== Aim of the exercise ==
Please print the line that holds "Task: Click the 3 pages viewed text" and each line after it to the end of the data, word for word, without any pictures.

== Items from a data source ==
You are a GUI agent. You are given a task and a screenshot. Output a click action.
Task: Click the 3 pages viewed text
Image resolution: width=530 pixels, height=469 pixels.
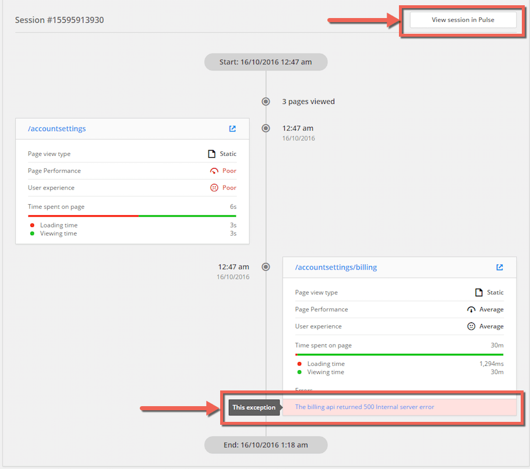tap(308, 101)
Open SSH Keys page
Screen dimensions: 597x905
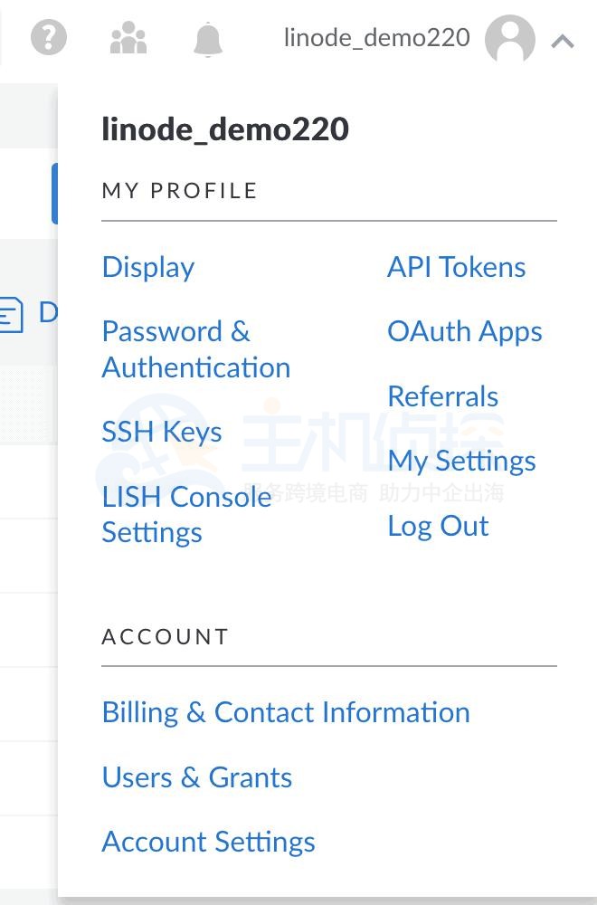pos(162,432)
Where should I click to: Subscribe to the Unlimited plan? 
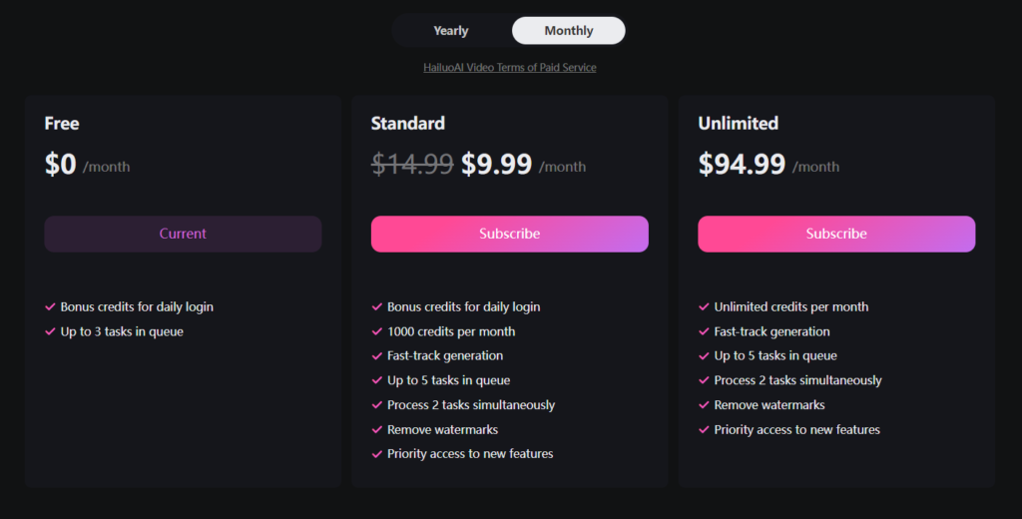836,234
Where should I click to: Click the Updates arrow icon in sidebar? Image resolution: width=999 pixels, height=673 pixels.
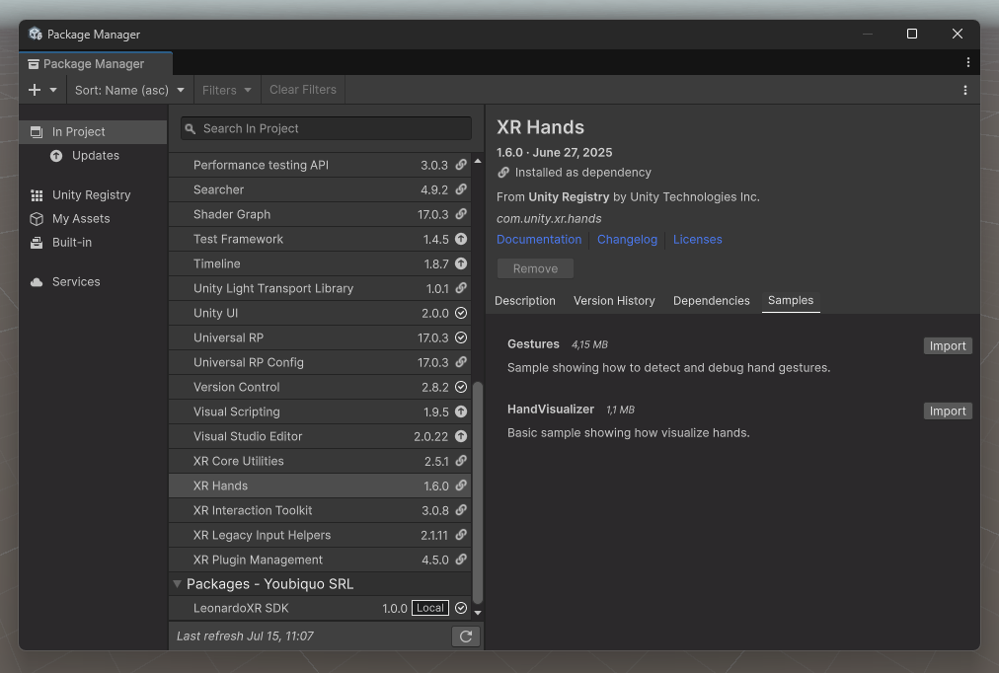56,156
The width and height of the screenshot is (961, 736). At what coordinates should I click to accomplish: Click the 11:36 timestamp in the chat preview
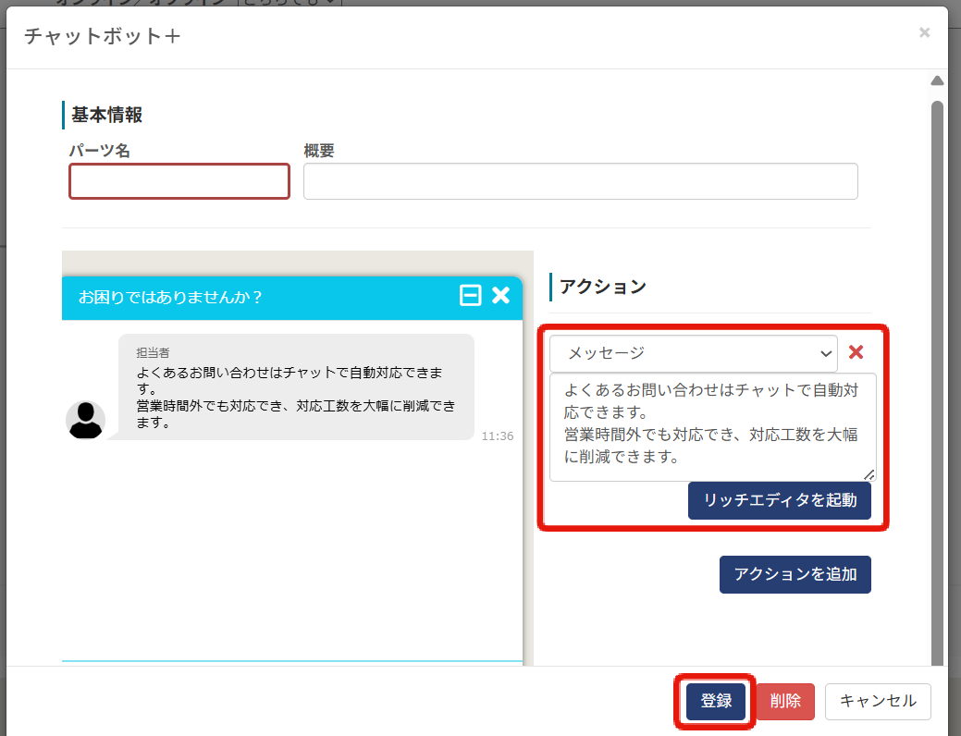497,436
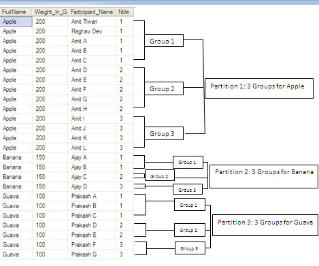319x266 pixels.
Task: Click the Partition 2 Banana groups box
Action: click(264, 176)
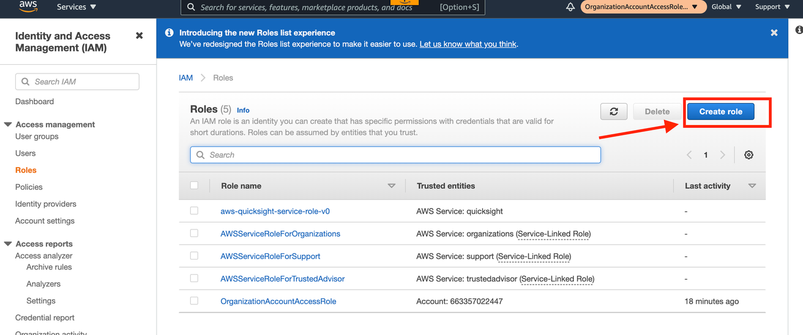Click the notifications bell icon
This screenshot has width=803, height=335.
(x=570, y=7)
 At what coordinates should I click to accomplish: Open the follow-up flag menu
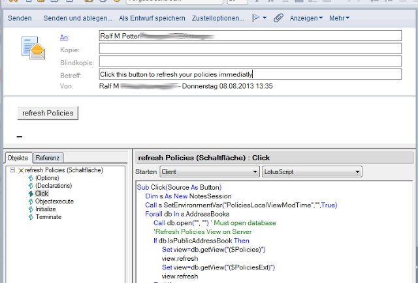point(259,18)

== Task answer ==
Task: Click the 3 pages viewed text
Image resolution: width=530 pixels, height=469 pixels.
tap(308, 101)
Open SSH Keys page
Screen dimensions: 597x905
pos(162,432)
Where should I click to: Subscribe to the Unlimited plan? 
836,234
Where should I click to: Click the Updates arrow icon in sidebar? Image resolution: width=999 pixels, height=673 pixels.
56,156
The width and height of the screenshot is (961, 736). At what coordinates should I click to accomplish: Click the 11:36 timestamp in the chat preview
497,436
319x266 pixels.
Task: Click the Partition 2 Banana groups box
Action: click(264, 176)
Click the notifications bell icon
This screenshot has width=803, height=335.
(x=570, y=7)
 At what coordinates should I click to accomplish: Open the follow-up flag menu
point(259,18)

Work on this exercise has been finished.